A roller coaster reaches the top of the steepest hill with a speed of 7.4 km/h. It then descends the hill, which is at an average angle of 43° and is 45.0 m long. What will its speed be when it reaches the bottom? Assume µk = 0.12.
____m/s
Any help appreciated :)
To find the speed of the roller coaster when it reaches the bottom of the hill, we need to consider the conservation of mechanical energy. At the top of the hill, the roller coaster has potential energy (due to its height) and kinetic energy (due to its velocity).
First, let's convert the initial speed from kilometers per hour (km/h) to meters per second (m/s) since the rest of the problem uses SI units.
Given:
Initial speed at the top of the hill, v_0 = 7.4 km/h
To convert km/h to m/s, we can use the following conversion factor: 1 km/h = 0.2778 m/s
v_0 = 7.4 km/h * 0.2778 m/s per km/h
v_0 = 7.4 m/s
Now, let's find the potential energy at the top of the hill. The formula for potential energy is given by:
Potential energy (PE) = mass (m) * acceleration due to gravity (g) * height (h)
Since the problem doesn't specify the mass of the roller coaster, we can cancel it out by dividing both sides of the equation by m:
PE/m = g * h
The mass cancels out, leaving us with:
PE = mgh
Where:
PE = potential energy
m = mass
g = acceleration due to gravity (approximately 9.8 m/s^2)
h = height
Next, let's find the height of the hill using the given information. Since the hill is at an average angle of 43 degrees and is 45.0 meters long, we can use trigonometry.
The height (h) of the hill is given by:
h = length of the hill * sin(angle)
h = 45.0 m * sin(43°)
Use a calculator to find the value of sin(43°) and multiply it by 45.0 m to get the height.
h ≈ 45.0 m * 0.682 ≈ 30.69 m
Now that we know the height of the hill, we can find the potential energy at the top using the formula:
PE = mgh
PE = (mass of the roller coaster) * 9.8 m/s^2 * 30.69 m
Next, since energy is conserved, the initial potential energy will be converted into kinetic energy at the bottom of the hill. Therefore, the kinetic energy at the bottom is equal to the potential energy at the top.
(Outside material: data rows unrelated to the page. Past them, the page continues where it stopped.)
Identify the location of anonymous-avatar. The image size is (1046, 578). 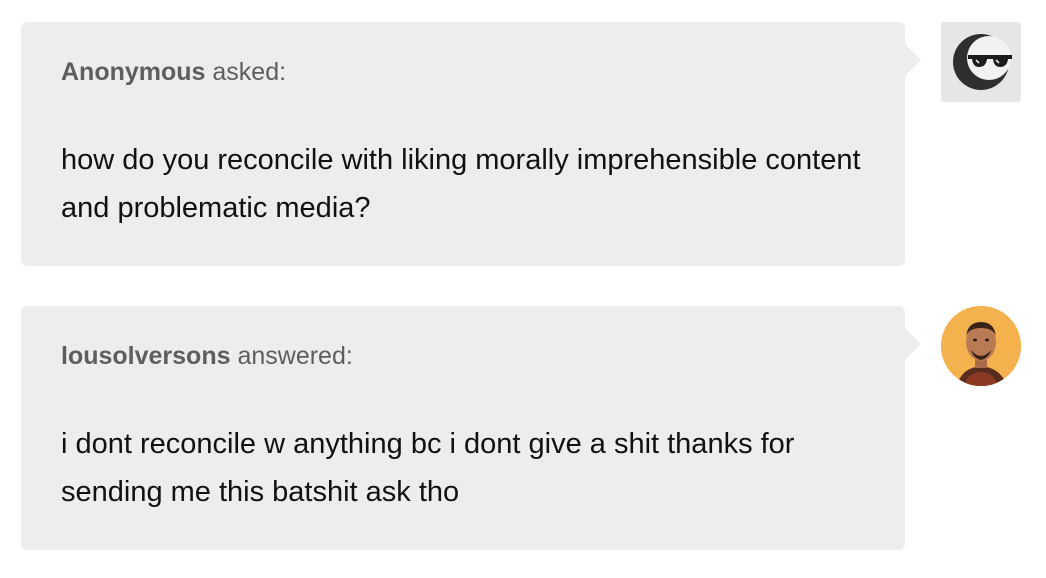
(981, 62).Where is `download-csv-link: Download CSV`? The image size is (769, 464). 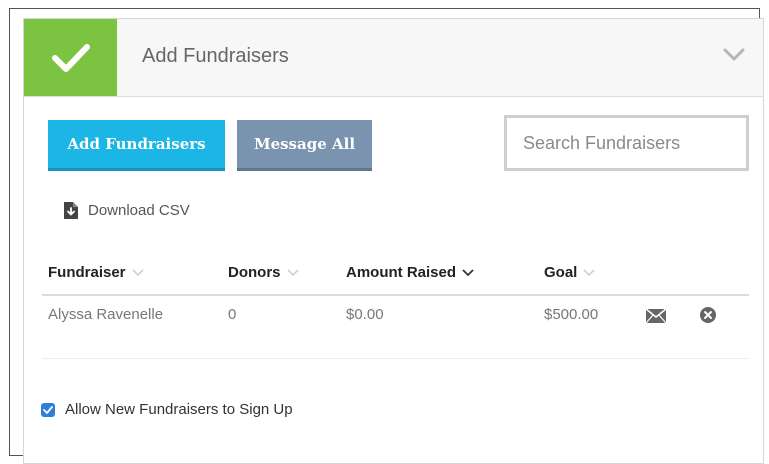 download-csv-link: Download CSV is located at coordinates (127, 210).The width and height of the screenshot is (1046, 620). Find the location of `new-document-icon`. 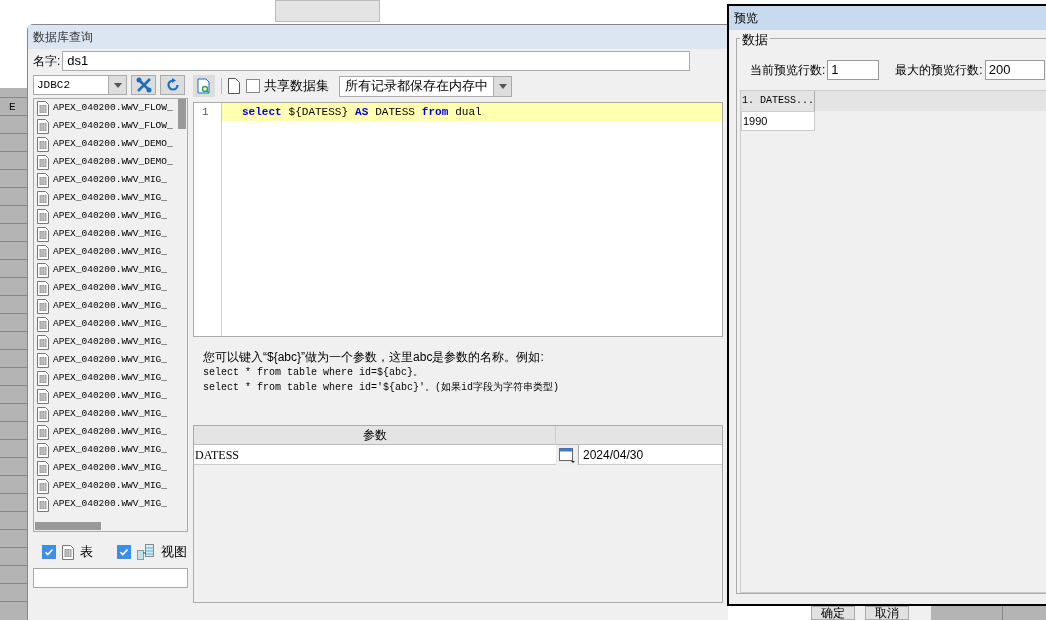

new-document-icon is located at coordinates (234, 86).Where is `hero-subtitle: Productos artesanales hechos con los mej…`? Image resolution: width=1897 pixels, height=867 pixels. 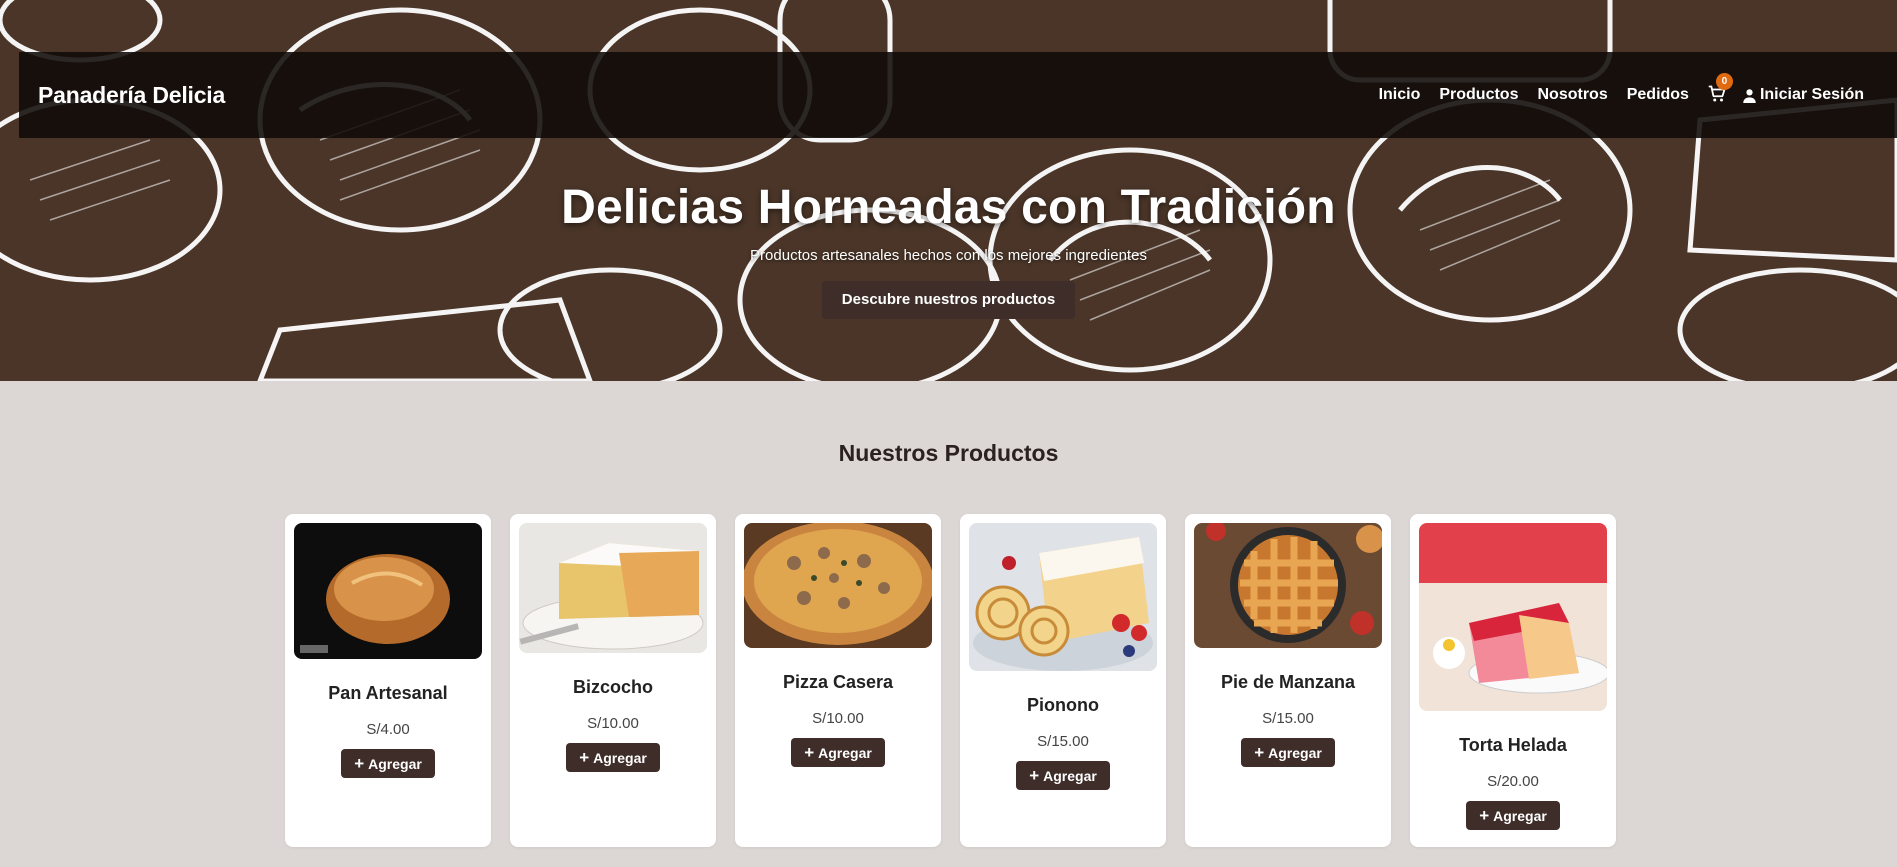
hero-subtitle: Productos artesanales hechos con los mej… is located at coordinates (948, 256).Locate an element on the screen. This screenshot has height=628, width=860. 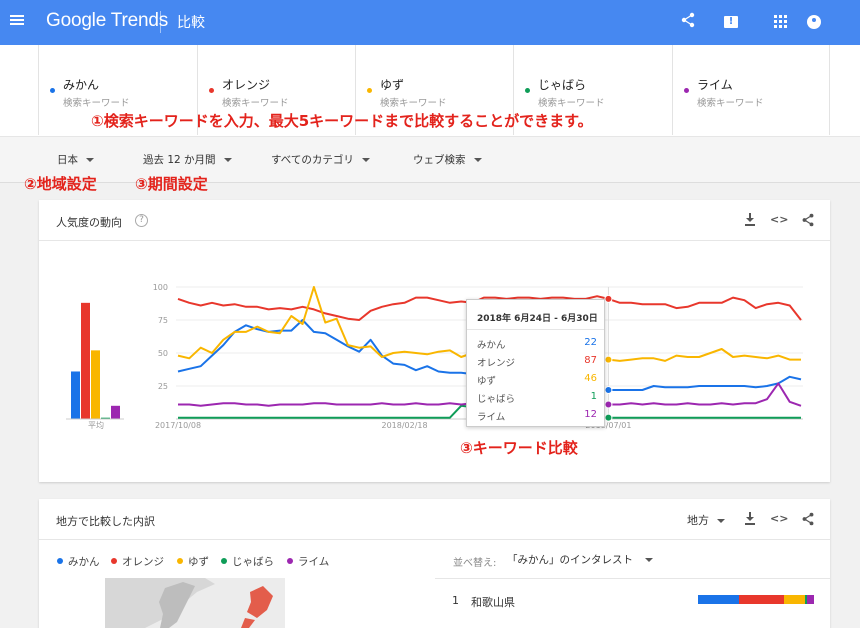
compare-annotation: ③キーワード比較 is located at coordinates (519, 448).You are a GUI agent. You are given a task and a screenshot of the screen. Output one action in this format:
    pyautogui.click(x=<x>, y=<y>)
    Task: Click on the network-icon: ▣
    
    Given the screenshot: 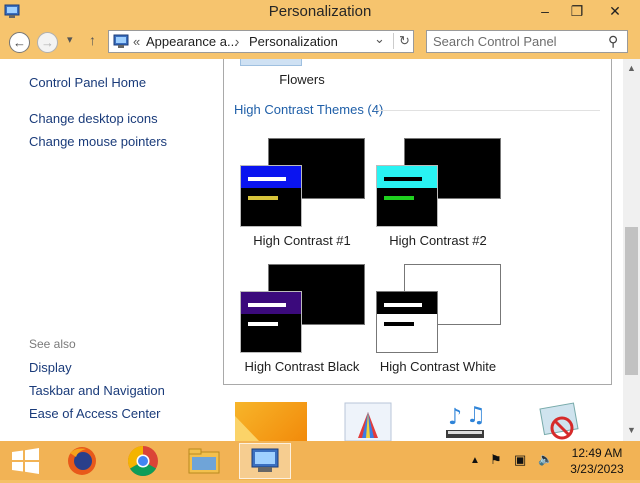 What is the action you would take?
    pyautogui.click(x=520, y=460)
    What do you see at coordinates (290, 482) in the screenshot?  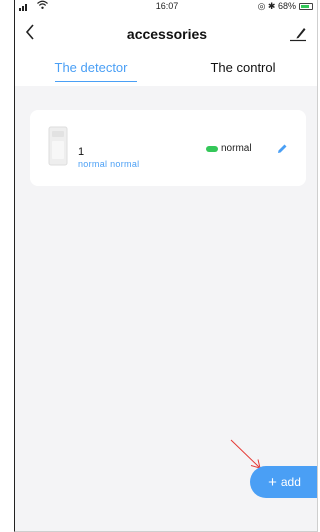 I see `add-button-label: add` at bounding box center [290, 482].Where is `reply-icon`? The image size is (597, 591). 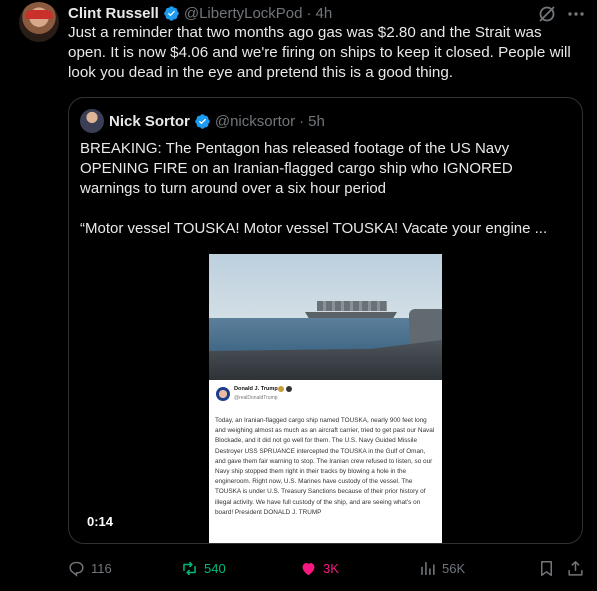 reply-icon is located at coordinates (76, 569).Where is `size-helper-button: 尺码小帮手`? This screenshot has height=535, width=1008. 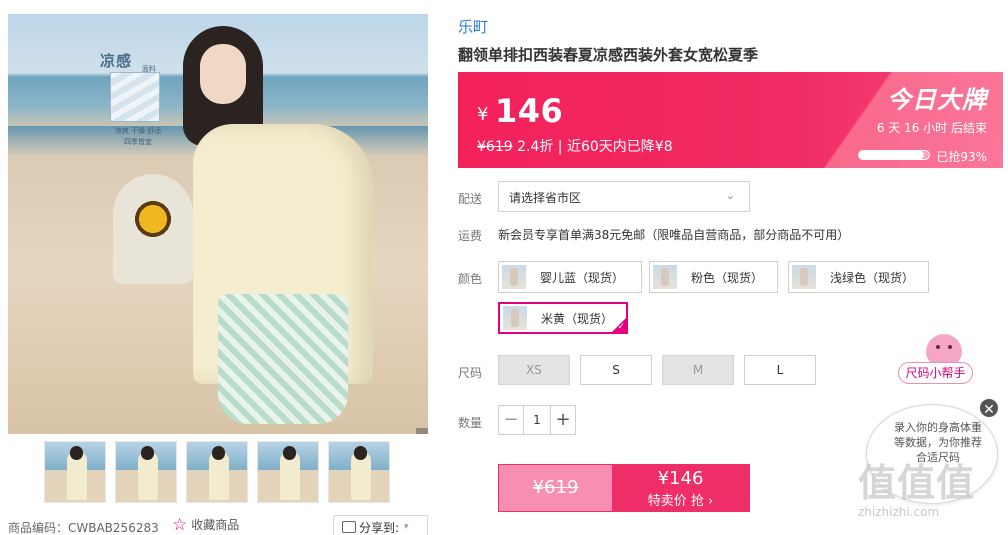 size-helper-button: 尺码小帮手 is located at coordinates (936, 373).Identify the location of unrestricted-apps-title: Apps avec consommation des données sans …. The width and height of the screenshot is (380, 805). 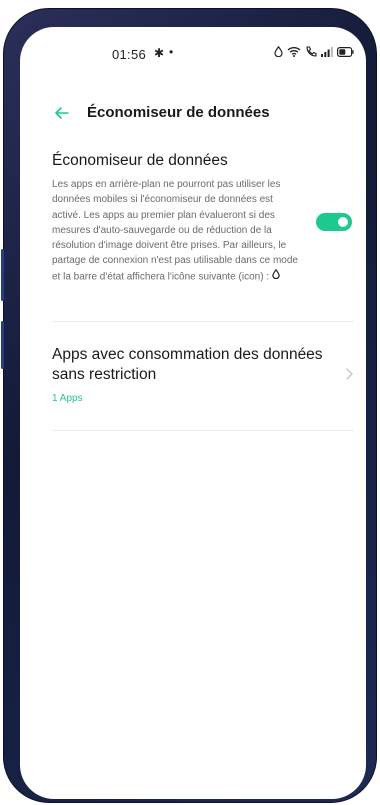
(188, 364).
Kinetic energy (KE) = (mass of the roller coaster) * (velocity at the bottom)^2 / 2
Setting the potential energy equal to the kinetic energy:
PE = KE
(mass of the roller coaster) * 9.8 m/s^2 * 30.69 m = (mass of the roller coaster) * (velocity at the bottom)^2 / 2
Simplify the equation by canceling the mass of the roller coaster:
9.8 m/s^2 * 30.69 m = (velocity at the bottom)^2 / 2
Solve for (velocity at the bottom)^2:
(velocity at the bottom)^2 = 2 * 9.8 m/s^2 * 30.69 m
Finally, take the square root of both sides to find the velocity at the bottom:
velocity at the bottom = √(2 * 9.8 m/s^2 * 30.69 m)
Using a calculator, evaluate the expression to find the final velocity in m/s.
So, the final velocity when the roller coaster reaches the bottom of the hill will be ______ m/s.